Language reference
Full specification of the syntax and semantics of the Capa language. For a guided introduction, see the Learn track. For the built-in APIs, see the standard library page.
1. Lexical structure
1.1. Encoding
UTF-8 is required. Identifiers may contain any Unicode letter, digits, and _, but must start with a letter or _.
1.2. Comments
// Line comment (runs to the end of the line)
/// Doc comment (attaches to the next declaration)
/** Block doc comment (same role) */
Regular block comments /* ... */ are also accepted by the lexer (and ignored). Only the doc variants are attached to AST nodes.
1.3. Indentation
Capa is indentation-sensitive, à la Python. Implicit INDENT/DEDENT/NEWLINE tokens are produced by the lexer:
- Leading whitespace on a line defines its indentation level
- Increase →
INDENT - Decrease →
DEDENT - End of line →
NEWLINE - Inside
(,[,{,NEWLINEis suppressed (implicit line continuation)
1.4. Implicit continuation by leading dot
For multi-line method chaining, a line beginning with . is treated as a continuation of the previous line:
let r = xs
.filter(...)
.map(...)
.fold(...)
1.5. Keywords
fun let var if then elif else match while for in
break continue return import const type trait impl capability
true false and or not consume self Self
async await yield defer where mut
The last row lists reserved-for-future-use keywords. The lexer recognises them; the parser rejects their use.
1.6. Literals
| Type | Examples |
|---|---|
| Integer | 42, -7, 0, 1_000_000, 0xff, 0o755, 0b1010 |
| Float | 3.14, 2.0, 1e10 |
| String | "hello", "a\nb", "x = ${x}" |
| Char | 'a', '\n' |
| Bool | true, false |
| List | [1, 2, 3], [] |
| Tuple | (1, "a"), (x,), () |
| Range | a..b (exclusive), a..=b (inclusive) |
1.7. Interpolated strings
${expr} inside a string literal is parsed as a Capa expression:
let n = 7
"value = ${n * 2}" // "value = 14"
"len = ${xs.length()}"
$$ is the literal-$ escape. Nested string literals inside interpolation are not supported.
2. Type system
2.1. Primitive types
Int, Float, String, Bool, Char, Unit. See the standard library for the methods on each.
2.2. Compound types
| Construct | Syntax |
|---|---|
| List | List<T> |
| Tuple | (T1, T2, ..., Tn) |
| Function | Fun(T1, T2) -> Ret |
| Map | Map<K, V> |
| Set | Set<T> |
| Option | Option<T> |
| Result | Result<T, E> |
2.3. User-defined types
Structs:
type Person { name: String, age: Int }
Sum types (nominal variants):
type Shape =
Circle(Float)
Rectangle(Float, Float)
Square(Float)
Variants may have zero or more payloads. Variants without a payload (type X = A) are constants, used without ().
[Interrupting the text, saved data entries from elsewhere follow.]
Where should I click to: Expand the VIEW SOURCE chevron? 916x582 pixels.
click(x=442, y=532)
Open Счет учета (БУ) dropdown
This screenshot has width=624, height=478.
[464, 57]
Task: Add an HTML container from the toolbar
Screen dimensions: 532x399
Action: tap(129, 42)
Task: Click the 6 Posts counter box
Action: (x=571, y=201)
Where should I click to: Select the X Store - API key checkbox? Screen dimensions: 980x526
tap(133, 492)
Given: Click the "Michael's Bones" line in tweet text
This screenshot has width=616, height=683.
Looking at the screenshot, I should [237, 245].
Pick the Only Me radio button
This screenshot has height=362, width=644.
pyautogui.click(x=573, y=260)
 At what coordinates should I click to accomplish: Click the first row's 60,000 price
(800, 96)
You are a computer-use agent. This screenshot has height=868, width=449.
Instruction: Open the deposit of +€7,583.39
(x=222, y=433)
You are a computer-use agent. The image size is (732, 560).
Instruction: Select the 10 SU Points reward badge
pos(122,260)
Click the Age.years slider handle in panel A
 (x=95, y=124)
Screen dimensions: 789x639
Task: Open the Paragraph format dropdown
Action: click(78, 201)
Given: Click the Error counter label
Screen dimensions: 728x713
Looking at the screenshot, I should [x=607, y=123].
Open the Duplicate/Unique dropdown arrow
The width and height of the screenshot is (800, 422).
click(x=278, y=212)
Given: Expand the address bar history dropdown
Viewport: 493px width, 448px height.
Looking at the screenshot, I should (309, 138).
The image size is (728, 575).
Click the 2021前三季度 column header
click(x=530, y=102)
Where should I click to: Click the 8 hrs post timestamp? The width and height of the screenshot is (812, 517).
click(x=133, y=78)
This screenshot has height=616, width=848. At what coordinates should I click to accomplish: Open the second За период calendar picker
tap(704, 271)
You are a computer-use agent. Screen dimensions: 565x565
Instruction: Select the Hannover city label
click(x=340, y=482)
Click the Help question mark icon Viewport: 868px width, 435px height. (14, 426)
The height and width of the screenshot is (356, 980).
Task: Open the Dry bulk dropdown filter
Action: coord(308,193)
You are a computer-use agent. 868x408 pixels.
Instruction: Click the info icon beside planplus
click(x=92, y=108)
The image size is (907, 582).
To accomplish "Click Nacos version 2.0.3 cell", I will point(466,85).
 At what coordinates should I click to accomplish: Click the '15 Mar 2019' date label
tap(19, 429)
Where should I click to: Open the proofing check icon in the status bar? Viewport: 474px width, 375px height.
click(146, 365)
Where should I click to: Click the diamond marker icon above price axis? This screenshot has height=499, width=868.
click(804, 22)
The variant names Ok, Err, Some, and None are reserved: a user-defined sum type cannot redeclare any of them. They belong to the built-in Result and Option; shadowing them would silently change the meaning of pattern matches across a module.
2.4. Generics
Functions and types can take type parameters delimited by <>:
fun first<T>(xs: List<T>) -> Option<T>
return xs.first()
type Pair<A, B> { first: A, second: B }
Local inference: the caller rarely needs to supply explicit args. first<Int>([1,2,3]) is equivalent to first([1,2,3]).
2.5. Cross-statement inference
let xs = [] produces List<TyVar>. The first use pins the type parameter:
let xs = []
xs.push(42) // OK, infers List<Int>
xs.push("oops") // error: expects Int, got String
TyVar sharing propagates through aliases (let ys = xs) and into calls to typed functions (process(xs) where process: List<Int> -> ...).
2.6. Compatibility
compatible(expected, actual) is structural with exceptions:
TyUnknown(an untyped expression) is compatible with any typeTyVar(inference placeholder) is compatible with any type
3. Statements
3.1. Bindings
let name = "Ana" // immutable, type inferred
let age: Int = 30 // immutable, explicit type
var counter = 0 // mutable
counter = counter + 1 // assignment (only for var)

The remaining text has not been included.